2. Les dilemmes et les inquiétudes de Kyprianos. Entre l’oecuménisme du Phanar et les idées révolutionnaires.

A Chypre, comme parmi tout le reste de l’Hellénisme, s’était développée à la fin du XVIIIe siècle une élite locale, constituée des évêques, de riches commerçants, de dignitaires au service du Sultan, de drogmans, de consuls des Grandes Puissances et de protégés des consuls[13]. L’Archevêque ne manquait pas de donner son avis sur la nomination ou la révocation de l’Administrateur et veillait au recouvrement et à l’envoi des impôts au Trésor impérial[14]. La puissance de l’archevêque fut ébranlée par les événements de 1804, et les massacres de juillet 1821 y mirent fin. Kyprianos, archevêque de Chypre depuis juin 1810, demeura dans l’histoire comme l’un des archevêques les plus connus de Chypre, en raison de sa mort en martyr, par pendaison. Il est également connu pour avoir fondé le Gymnase Panchypriote, la première école de type “lycée” à Chypre[15].
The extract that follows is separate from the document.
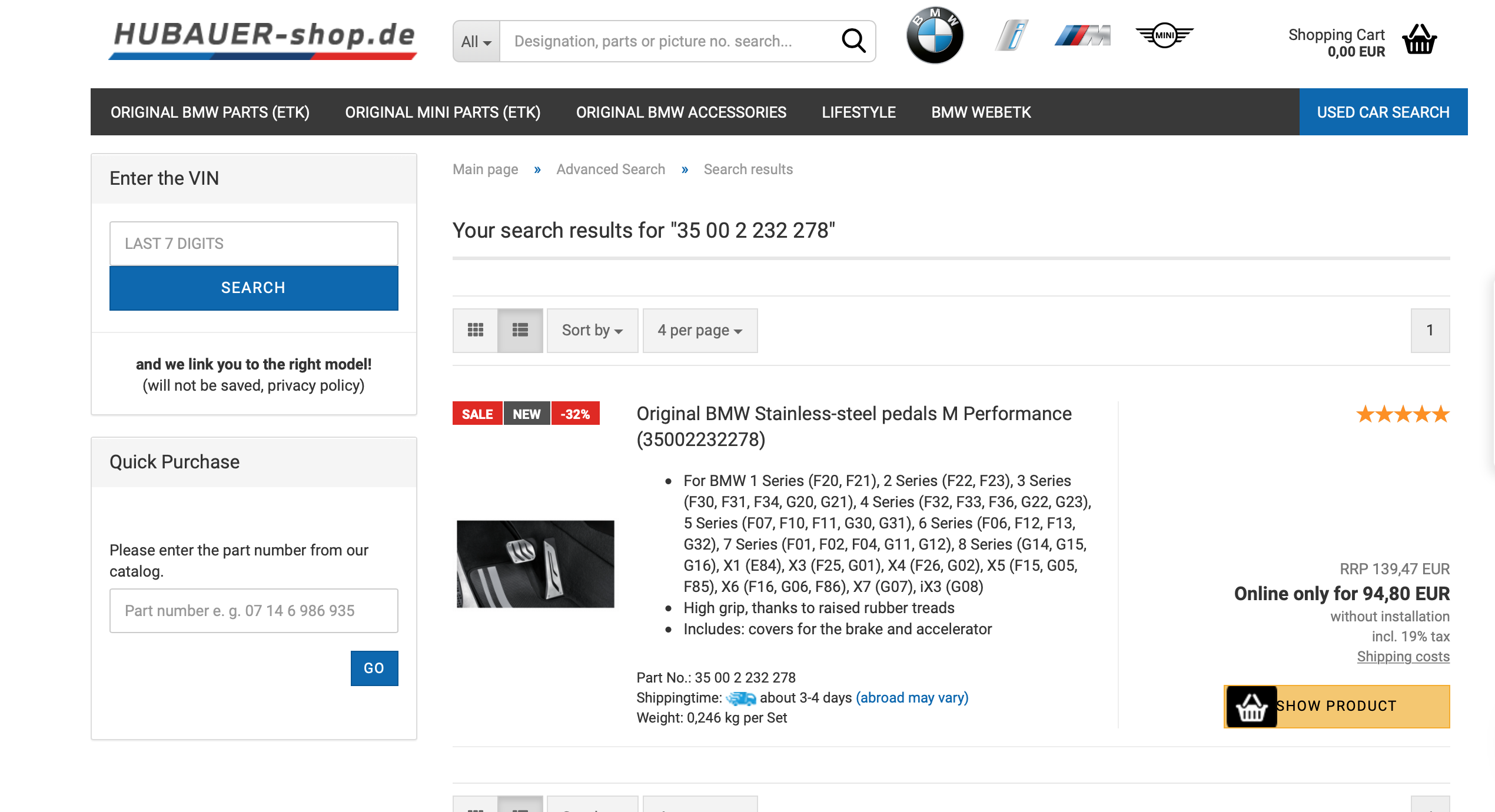Focus the Last 7 Digits VIN field

254,244
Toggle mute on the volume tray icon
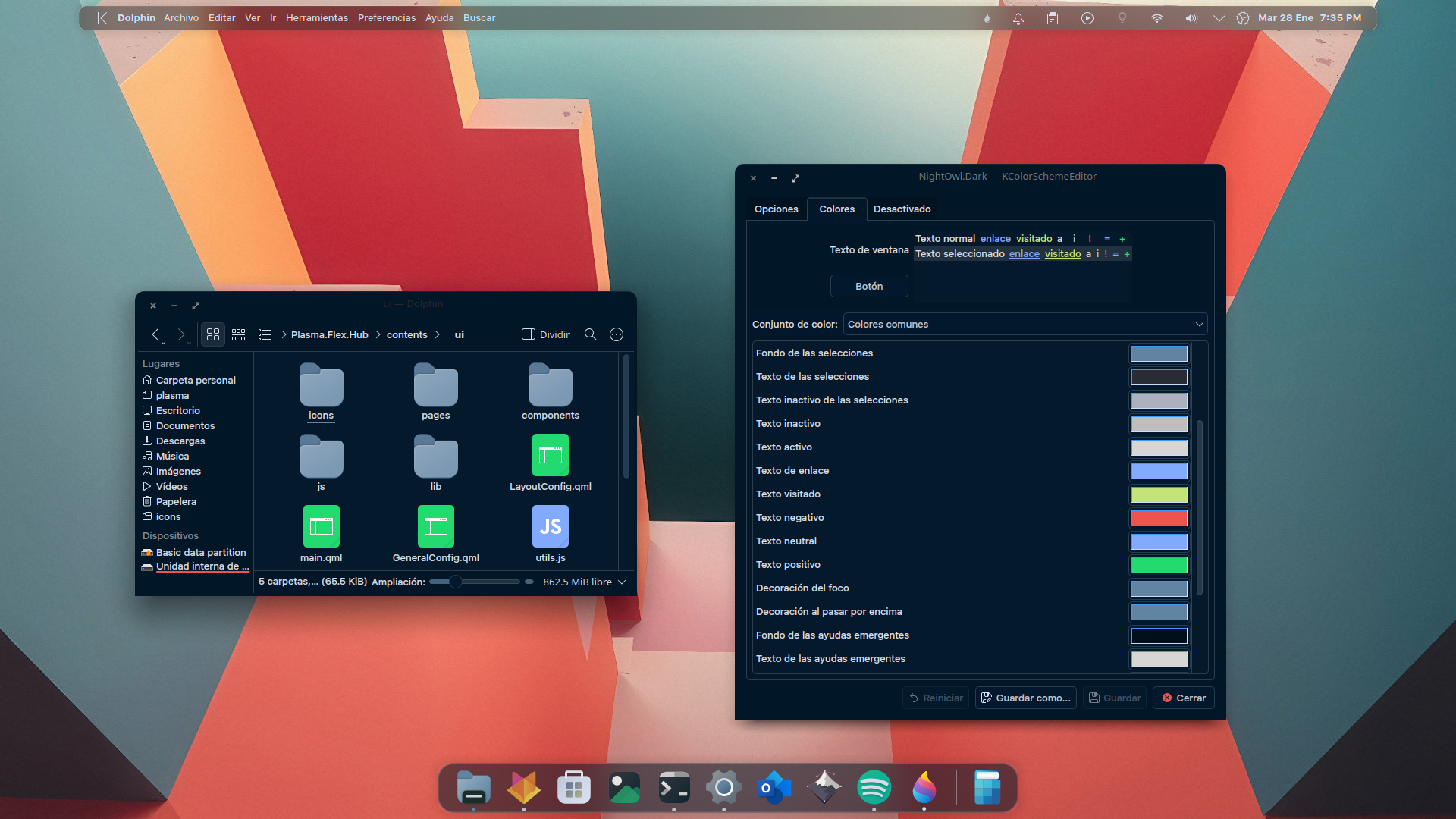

Dans le cadre de la lutte trompeuse entre les deux tendances, oecuménique et nationale, nous allons essayer de comprendre l’attitude de Kyprianos, qui était à la veille et au moment de l’éclatement de la Révolution grecque, archevêque de Chypre, et donc chef des Grecs de l’île. L’attitude de Kyprianos face à la révolution grecque peut être qualifiée d’ambiguë. Nous ne savons pas exactement, en raison du manque d’éléments suffisants, s’il était question que la révolution s’étende aussi à Chypre, et quelle fut exactement la position de Kyprianos à ce sujet.
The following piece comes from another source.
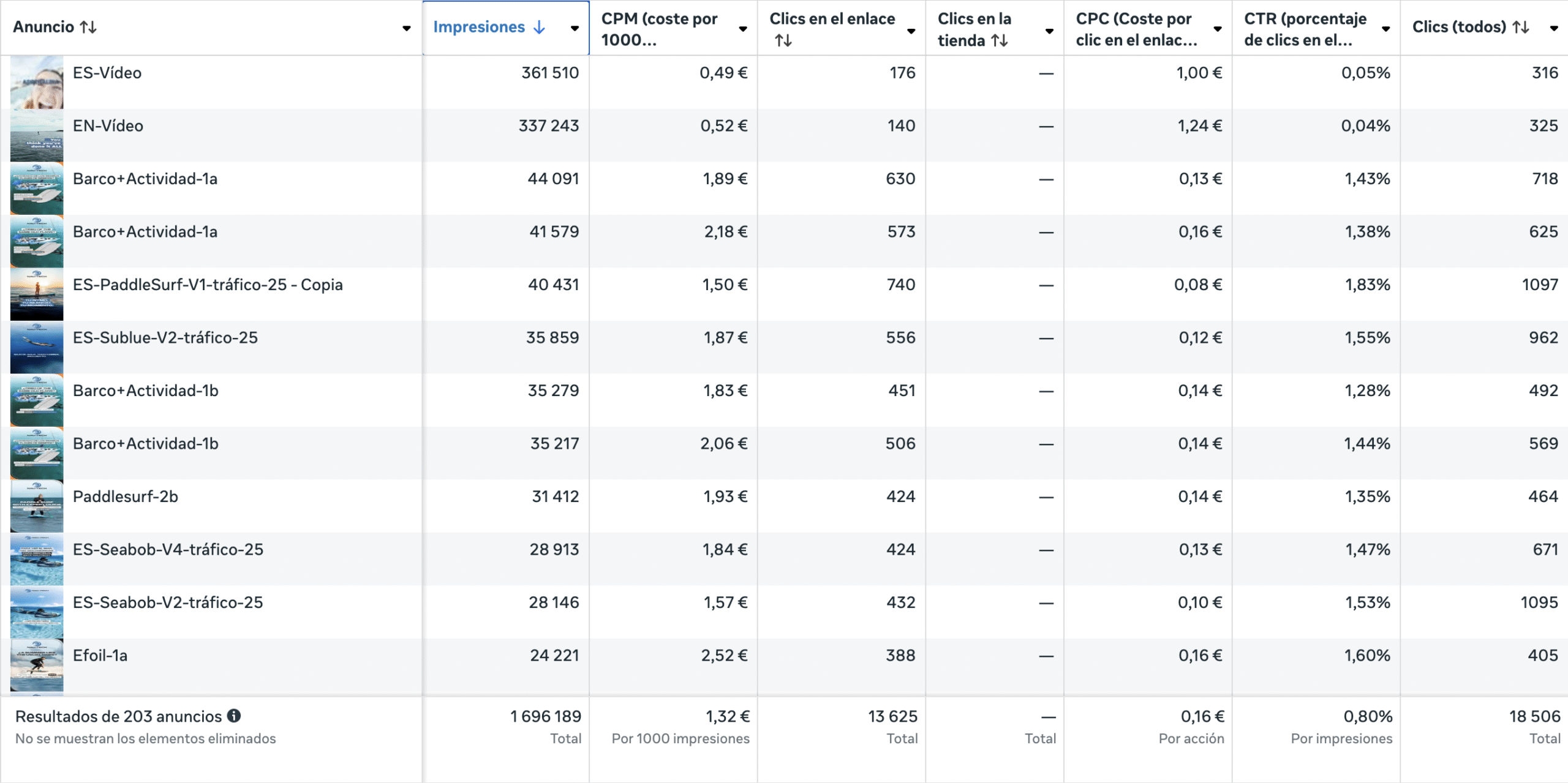Select the Paddlesurf-2b ad row name
This screenshot has width=1568, height=783.
pos(126,496)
A. Une sage obéissance à l’Etat ottoman. Une influence phanariote?

Il est certain que Kyprianos fut influencé directement par les points de vue du Patriarcat OEcuménique et des Phanariotes en ce qui concerne l’avenir de l’hellénisme et l’évolution ou la transformation de l’Empire ottoman[16]. Lorsqu’il était jeune, il entra comme novice au monastère de la Vierge à Machairas[17]. Au début de 1783, il fut envoyé par l’Higoumène Ioannikios en Moldavie, accompagné de son oncle Charalambos, archimandrite du monastère, dans le but de récolter des fonds en faveur de leur monastère. Charalambos rentra de Moldavie deux ans plus tard. Kyprianos demeura làbas et, sur la suggestion du prince phanariote de Moldavie Mihail Soutzos[18], il fut ordonné hiéromoine en 1785 et nommé curé à l’église paroissiale de la principauté de Jassy. Il rentra à Chypre en 1802, après un séjour de dix-neuf ans à Jassy. Là, il connut le climat politique des Phanariotes[19]. Homme instruit et fort habile dans l’art de la diplomatie phanariote, Kyprianos ne tarda pas à devenir intendant de l’Archevêché. Inspiré par les idées oecuméniques pacifiques, il géra avec une grande maturité et une grande sagesse l’insurrection de 1804 et la difficile situation qui s’ensuivit. L’intervention de Kyprianos prouva ses capacités diplomatiques, mais fut également révélatrice de son point de vue politique quant à l’avenir de Chypre.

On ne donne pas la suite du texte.